Wyoming State Government
Wyoming State Government consists of three branches: the executive, legislative, and judicial branches.
The executive branch is headed by the governor and includes a secretary of state, auditor, treasurer and superintendent of public instruction. Wyoming does not have a lieutenant governor. Instead the secretary of state stands first in the line of succession. The current Governor of Wyoming is Matt Mead (pictured right), Republican, serving his second four-year term in office.
The Wyoming state legislature comprises a House of Representatives with 60 members and a Senate with 30 members. The state legislature meets annually, for one or two months starting in January. See below for more information about the structure of the state legislature and its current activity (if in session).
Wyoming’s highest court is the Supreme Court of Wyoming, with five justices presiding over appeals from the state’s lower courts. Wyoming is unusual in that it does not have an intermediate appellate court, like most states. This is largely attributable to the state’s size and correspondingly lower caseload. Appeals from the state district courts go directly to the Wyoming Supreme Court. Wyoming also has state circuit courts (formerly county courts), of limited jurisdiction, which handle certain types of cases, such as civil claims with lower dollar amounts, misdemeanor criminal offenses, and felony arraignments.
Structure of the Legislature
The Wyoming Legislature is a 90-member citizen legislature, meaning the members elected serve part-time and this is typically not the members’ primary occupation. Wyoming remains one of the few states that have a true part-time citizen legislature.
There are 30 legislators elected to the Wyoming Senate, each elected to serve four-year terms. There are 60 legislators elected to the Wyoming House of Representatives, each elected to serve two-year terms. Click here for a current list of Wyoming’s state legislators. The current Senate has 26 Republicans and 4 Democrats. The current House has 52 Republicans and 8 Democrats,
The Legislature employs a small number of non-partisan staff to provide administrative and professional services for the state’s legislative branch of government. Some of these staff work year round for the Wyoming Legislative Service Office (LSO) and others work part-time during the session for the Wyoming Senate and the Wyoming House of Representatives. Legislators themselves do not have personal staff or caucus staff.
A great deal of the Legislature’s work is accomplished through the efforts of legislative committees. There are 12 permanent parallel committees in the Wyoming Senate and Wyoming House of Representatives – Agriculture, Public Lands and Water Resources; Appropriations; Corporations, Elections and Political Subdivisions; Education; Journal; Rules and Procedures; Judiciary; Labor, Health and Social Services; Minerals, Business and Economic Development; Revenue; Rules and Procedures; Transportation, Highways and Military Affairs; and Travel, Recreation, Wildlife and Cultural Resources. These committees are known as “standing” committees; most legislators serve on several of these committees.

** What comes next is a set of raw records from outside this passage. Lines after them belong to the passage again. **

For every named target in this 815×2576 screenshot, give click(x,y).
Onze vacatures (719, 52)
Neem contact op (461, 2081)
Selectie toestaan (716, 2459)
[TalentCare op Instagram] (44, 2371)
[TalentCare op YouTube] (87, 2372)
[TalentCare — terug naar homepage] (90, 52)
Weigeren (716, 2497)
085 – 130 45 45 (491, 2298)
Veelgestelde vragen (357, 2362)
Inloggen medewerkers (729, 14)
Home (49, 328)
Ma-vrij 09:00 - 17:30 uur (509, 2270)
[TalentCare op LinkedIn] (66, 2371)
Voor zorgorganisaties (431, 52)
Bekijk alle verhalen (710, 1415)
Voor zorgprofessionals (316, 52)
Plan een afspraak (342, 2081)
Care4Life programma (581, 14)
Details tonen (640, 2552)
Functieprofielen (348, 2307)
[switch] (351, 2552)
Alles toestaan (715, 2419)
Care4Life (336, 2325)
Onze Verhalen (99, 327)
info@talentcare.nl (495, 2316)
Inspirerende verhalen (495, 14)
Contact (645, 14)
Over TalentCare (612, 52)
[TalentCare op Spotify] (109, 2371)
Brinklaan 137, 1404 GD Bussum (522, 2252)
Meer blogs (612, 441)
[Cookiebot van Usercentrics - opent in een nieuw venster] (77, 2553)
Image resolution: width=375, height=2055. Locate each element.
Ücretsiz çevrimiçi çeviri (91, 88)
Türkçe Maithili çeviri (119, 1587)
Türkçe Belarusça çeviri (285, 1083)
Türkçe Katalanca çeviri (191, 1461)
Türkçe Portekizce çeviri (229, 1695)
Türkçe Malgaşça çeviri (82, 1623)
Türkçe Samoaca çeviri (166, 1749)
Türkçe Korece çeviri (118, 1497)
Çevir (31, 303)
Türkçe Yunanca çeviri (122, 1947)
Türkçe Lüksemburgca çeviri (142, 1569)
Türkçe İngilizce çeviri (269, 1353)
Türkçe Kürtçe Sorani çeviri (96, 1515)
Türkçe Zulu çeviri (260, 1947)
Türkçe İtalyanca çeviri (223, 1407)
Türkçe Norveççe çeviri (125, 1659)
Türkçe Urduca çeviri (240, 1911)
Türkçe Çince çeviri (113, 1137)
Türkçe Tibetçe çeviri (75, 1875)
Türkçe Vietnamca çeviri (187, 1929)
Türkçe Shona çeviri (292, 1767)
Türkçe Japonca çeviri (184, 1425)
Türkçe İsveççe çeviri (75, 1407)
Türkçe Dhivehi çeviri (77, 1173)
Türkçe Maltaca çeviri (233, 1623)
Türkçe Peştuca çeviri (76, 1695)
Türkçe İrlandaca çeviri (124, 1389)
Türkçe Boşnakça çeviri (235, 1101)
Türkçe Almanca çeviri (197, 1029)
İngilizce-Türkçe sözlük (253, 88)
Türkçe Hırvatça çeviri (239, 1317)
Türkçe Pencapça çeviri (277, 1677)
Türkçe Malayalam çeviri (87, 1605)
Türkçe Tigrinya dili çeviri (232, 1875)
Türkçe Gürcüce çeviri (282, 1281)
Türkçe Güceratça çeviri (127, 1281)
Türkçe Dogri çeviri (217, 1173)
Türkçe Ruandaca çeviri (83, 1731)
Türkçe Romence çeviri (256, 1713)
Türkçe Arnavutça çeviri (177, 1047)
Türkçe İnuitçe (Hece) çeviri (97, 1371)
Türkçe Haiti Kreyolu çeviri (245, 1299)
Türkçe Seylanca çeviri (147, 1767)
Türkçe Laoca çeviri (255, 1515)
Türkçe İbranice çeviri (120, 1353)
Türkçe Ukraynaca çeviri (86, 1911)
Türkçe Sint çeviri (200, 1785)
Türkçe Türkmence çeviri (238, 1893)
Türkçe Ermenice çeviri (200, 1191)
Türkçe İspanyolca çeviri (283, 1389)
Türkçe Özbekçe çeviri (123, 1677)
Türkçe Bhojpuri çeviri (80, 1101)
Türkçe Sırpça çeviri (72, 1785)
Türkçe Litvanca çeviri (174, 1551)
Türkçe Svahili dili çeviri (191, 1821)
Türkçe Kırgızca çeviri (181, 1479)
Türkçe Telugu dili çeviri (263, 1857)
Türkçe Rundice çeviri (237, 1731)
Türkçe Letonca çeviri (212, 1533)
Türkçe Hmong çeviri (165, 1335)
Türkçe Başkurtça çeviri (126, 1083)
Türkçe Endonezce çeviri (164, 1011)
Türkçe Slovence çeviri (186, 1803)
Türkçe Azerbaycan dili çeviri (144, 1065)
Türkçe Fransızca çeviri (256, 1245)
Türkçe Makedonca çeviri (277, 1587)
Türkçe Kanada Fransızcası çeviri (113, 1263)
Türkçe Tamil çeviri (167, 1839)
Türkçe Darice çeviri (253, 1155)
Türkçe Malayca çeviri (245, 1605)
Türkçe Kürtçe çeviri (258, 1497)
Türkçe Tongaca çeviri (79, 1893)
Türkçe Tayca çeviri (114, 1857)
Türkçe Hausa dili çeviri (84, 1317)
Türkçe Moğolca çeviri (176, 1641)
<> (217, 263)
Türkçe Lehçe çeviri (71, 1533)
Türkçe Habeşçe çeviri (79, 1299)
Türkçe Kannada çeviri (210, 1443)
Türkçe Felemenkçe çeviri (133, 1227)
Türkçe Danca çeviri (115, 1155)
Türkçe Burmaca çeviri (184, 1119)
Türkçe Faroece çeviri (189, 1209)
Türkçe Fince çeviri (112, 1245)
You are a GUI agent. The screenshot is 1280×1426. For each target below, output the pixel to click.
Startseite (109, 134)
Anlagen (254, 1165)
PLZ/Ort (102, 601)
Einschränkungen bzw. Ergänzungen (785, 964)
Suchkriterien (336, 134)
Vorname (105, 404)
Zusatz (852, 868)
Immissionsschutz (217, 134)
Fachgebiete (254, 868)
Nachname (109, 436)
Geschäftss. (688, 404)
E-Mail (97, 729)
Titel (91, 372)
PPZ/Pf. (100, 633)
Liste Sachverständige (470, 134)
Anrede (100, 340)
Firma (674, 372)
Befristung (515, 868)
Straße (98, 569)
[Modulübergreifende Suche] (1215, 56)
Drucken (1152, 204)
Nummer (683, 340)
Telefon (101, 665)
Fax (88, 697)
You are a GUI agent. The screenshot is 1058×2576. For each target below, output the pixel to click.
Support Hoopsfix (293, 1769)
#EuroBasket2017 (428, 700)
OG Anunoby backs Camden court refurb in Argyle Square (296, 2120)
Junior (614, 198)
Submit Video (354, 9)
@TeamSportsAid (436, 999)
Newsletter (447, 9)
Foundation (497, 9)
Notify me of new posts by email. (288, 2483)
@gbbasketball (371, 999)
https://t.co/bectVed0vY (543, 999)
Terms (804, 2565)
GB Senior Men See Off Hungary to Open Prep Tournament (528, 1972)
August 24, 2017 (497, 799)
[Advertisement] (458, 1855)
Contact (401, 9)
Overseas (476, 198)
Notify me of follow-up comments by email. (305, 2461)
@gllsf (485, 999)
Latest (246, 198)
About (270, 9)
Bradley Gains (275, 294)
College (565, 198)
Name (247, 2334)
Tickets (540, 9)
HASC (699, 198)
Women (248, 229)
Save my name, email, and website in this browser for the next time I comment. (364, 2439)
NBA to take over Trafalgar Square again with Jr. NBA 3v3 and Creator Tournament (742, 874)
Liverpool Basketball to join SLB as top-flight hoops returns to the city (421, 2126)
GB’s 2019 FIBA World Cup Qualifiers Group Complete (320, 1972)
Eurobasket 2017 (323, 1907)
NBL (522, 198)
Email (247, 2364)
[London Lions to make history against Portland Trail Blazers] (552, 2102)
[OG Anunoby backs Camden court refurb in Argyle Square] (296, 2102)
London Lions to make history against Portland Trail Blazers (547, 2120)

These committees do most of their work during the time the full legislature is not in session. Click here for summaries of each committee’s interim activities in 2013.
Participating in the Legislative Process
Sheridan County’s local representatives want your input, year round. Our representatives (click on the name for full contact information):
Rep. Mark Kinner, House District 29, firstname.lastname@example.org
Rep. Mark Jennings, House District 30, email@example.com
Rep. Rosie Berger, House District 51, House Speaker Pro Tempore, firstname.lastname@example.org
Rep. Mike Madden, House District 40, email@example.com
Click here for a full list of the current representatives to the Wyoming State Legislature. You can write, email, or call any of the state legislators at any time, with email being the recommended approach while the legislature is in session.
While the legislative is in session, you can also use the new Online Hotline or Telephone Hotline to send a quick, short comment to all of the state legislators. Click here for the fast and easy process.
You can also attend legislative meetings to voice your opinions. Click here for guidelines on attending the meetings.
Sheridan County Chamber’s Legislative Forum
Each year, before the start of the new year’s state legislature, the Sheridan County Chamber’s Governmental Affairs Committee holds a two-day Legislative Forum where local businesses, organizations, and individuals affected by state legislative decisions in funding and regulation can present updates and current issues before a panel of our own local representatives to the state legislature. This is a highly valued service for all parties concerned, to help ensure that our representatives are well positioned to represent local concerns in the state arena.
Information shared at the annual forum is also shared publicly for the entire Sheridan County audience, both by reporting from local media and by a video re-broadcast of the entire forum proceedings.